Somewhere below is a line with "[search] (839, 67)" and, later, a line with "About (739, 42)"; repeat those two lines and all the lines between them, exactly as they are.

____________

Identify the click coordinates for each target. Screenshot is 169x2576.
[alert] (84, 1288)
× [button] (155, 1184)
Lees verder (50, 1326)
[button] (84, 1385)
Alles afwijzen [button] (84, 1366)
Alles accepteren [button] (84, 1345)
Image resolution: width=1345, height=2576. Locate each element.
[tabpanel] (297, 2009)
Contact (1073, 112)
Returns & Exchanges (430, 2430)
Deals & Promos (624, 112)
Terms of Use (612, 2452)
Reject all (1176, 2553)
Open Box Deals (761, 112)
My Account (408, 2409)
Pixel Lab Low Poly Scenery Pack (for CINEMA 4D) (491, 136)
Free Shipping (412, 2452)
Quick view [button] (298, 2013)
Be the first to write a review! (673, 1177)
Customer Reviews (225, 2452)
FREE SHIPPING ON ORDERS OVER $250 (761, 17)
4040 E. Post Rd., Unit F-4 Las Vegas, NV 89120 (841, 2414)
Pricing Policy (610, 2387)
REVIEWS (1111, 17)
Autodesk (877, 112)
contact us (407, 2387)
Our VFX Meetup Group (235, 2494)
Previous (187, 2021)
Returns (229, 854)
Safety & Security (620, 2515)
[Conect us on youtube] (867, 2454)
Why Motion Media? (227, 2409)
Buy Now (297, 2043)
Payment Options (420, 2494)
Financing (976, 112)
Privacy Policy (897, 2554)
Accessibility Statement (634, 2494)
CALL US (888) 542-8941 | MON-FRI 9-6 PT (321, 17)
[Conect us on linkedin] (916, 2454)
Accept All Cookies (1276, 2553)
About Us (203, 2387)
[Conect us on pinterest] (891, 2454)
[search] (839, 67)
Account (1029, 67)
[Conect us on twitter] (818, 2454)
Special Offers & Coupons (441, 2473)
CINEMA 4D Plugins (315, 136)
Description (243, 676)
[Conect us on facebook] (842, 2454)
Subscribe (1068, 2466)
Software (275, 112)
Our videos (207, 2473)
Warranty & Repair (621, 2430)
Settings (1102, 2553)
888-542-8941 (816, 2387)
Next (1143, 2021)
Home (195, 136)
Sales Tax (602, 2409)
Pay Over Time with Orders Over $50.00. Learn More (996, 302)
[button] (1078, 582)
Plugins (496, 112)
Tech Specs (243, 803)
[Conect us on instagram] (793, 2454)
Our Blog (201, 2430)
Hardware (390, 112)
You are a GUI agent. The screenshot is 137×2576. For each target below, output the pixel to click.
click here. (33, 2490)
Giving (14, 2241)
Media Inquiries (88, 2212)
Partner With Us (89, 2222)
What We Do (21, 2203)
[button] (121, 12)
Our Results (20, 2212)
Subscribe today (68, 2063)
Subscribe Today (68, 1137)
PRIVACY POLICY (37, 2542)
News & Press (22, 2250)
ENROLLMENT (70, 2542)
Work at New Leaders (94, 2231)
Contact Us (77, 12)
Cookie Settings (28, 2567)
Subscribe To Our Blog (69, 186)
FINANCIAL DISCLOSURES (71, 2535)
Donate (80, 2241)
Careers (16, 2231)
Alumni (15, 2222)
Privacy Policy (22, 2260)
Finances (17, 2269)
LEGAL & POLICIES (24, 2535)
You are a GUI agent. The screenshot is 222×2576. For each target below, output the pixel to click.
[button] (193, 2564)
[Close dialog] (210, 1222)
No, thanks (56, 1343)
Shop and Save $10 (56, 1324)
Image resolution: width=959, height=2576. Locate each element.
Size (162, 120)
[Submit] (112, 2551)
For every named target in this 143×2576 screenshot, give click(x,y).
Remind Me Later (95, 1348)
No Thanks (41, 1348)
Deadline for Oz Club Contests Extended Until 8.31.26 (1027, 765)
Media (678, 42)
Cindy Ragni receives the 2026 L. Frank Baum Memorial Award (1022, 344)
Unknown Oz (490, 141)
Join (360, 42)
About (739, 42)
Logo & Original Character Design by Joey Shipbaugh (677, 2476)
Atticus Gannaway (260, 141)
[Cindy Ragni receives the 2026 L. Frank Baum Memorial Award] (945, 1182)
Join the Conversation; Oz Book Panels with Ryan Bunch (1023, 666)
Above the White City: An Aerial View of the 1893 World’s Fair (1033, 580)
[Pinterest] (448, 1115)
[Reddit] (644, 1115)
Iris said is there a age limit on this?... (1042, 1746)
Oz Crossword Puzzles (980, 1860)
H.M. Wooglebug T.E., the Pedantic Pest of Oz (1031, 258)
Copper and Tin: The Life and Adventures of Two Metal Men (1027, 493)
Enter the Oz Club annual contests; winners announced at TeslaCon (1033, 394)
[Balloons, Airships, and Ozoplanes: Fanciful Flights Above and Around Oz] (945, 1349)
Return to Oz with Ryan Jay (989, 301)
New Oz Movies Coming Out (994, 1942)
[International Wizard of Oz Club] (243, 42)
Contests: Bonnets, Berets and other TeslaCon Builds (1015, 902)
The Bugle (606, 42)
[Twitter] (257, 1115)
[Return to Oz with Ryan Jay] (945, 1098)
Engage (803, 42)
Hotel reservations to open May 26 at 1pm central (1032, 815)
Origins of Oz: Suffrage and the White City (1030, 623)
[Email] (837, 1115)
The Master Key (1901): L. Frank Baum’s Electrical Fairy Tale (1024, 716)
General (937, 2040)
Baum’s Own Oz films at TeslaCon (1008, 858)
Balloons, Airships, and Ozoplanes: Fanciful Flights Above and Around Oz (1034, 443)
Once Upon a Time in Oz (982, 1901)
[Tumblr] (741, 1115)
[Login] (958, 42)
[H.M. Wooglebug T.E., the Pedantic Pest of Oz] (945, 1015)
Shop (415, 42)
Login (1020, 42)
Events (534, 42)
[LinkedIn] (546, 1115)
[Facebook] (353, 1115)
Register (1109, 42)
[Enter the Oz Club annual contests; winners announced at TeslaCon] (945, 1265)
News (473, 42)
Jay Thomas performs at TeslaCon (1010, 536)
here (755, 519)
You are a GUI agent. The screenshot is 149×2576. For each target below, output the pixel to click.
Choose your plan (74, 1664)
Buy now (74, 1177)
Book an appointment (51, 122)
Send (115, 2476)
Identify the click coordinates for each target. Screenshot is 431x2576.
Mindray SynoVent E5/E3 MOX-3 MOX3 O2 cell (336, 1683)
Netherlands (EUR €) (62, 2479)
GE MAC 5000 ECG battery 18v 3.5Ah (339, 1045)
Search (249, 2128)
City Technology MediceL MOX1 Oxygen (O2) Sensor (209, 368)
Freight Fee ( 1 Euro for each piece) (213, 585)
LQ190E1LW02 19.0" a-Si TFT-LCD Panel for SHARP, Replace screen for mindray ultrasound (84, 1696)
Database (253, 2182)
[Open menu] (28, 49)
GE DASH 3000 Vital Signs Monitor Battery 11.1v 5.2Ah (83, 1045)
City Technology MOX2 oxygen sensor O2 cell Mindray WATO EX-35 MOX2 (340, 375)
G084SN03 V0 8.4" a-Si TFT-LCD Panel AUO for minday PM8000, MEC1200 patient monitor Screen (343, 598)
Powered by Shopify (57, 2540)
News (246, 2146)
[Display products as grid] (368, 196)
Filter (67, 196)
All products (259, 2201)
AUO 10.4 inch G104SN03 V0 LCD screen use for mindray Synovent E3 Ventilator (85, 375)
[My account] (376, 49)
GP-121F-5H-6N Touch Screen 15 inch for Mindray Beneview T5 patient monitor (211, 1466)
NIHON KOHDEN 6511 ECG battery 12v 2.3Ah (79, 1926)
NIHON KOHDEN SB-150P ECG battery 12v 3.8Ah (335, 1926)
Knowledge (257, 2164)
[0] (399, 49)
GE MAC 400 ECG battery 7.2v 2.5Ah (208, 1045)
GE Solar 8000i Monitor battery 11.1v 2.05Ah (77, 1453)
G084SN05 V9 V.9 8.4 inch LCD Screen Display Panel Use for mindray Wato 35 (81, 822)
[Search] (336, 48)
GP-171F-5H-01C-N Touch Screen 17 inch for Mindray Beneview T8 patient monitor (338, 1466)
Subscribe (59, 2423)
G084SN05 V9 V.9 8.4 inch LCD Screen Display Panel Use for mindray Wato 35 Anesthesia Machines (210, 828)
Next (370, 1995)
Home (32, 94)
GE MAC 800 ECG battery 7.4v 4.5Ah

____________

> **Exercise solution**:
[search] (839, 67)
Account (1029, 67)
[Conect us on twitter] (818, 2454)
Special Offers & Coupons (441, 2473)
CINEMA 4D Plugins (315, 136)
Description (243, 676)
[Conect us on facebook] (842, 2454)
Subscribe (1068, 2466)
Software (275, 112)
Our videos (207, 2473)
Warranty & Repair (621, 2430)
Settings (1102, 2553)
888-542-8941 (816, 2387)
Next (1143, 2021)
Home (195, 136)
Sales Tax (602, 2409)
Pay Over Time with Orders Over $50.00. Learn More (996, 302)
[button] (1078, 582)
Plugins (496, 112)
Tech Specs (243, 803)
[Conect us on instagram] (793, 2454)
Our Blog (201, 2430)
Hardware (390, 112)
You are a GUI agent. The screenshot is 137×2576. For each target below, output the pixel to click.
click here. (33, 2490)
Giving (14, 2241)
Media Inquiries (88, 2212)
Partner With Us (89, 2222)
What We Do (21, 2203)
[button] (121, 12)
Our Results (20, 2212)
Subscribe today (68, 2063)
Subscribe Today (68, 1137)
PRIVACY POLICY (37, 2542)
News & Press (22, 2250)
ENROLLMENT (70, 2542)
Work at New Leaders (94, 2231)
Contact Us (77, 12)
Cookie Settings (28, 2567)
Subscribe To Our Blog (69, 186)
FINANCIAL DISCLOSURES (71, 2535)
Donate (80, 2241)
Careers (16, 2231)
Alumni (15, 2222)
Privacy Policy (22, 2260)
Finances (17, 2269)
LEGAL & POLICIES (24, 2535)
You are a GUI agent. The screenshot is 222×2576. For each target below, output the pixel to click.
[button] (193, 2564)
[Close dialog] (210, 1222)
No, thanks (56, 1343)
Shop and Save $10 (56, 1324)
Image resolution: width=959, height=2576. Locate each element.
Size (162, 120)
[Submit] (112, 2551)
For every named target in this 143×2576 screenshot, give click(x,y).
Remind Me Later (95, 1348)
No Thanks (41, 1348)
Deadline for Oz Club Contests Extended Until 8.31.26 (1027, 765)
Media (678, 42)
Cindy Ragni receives the 2026 L. Frank Baum Memorial Award (1022, 344)
Unknown Oz (490, 141)
Join (360, 42)
About (739, 42)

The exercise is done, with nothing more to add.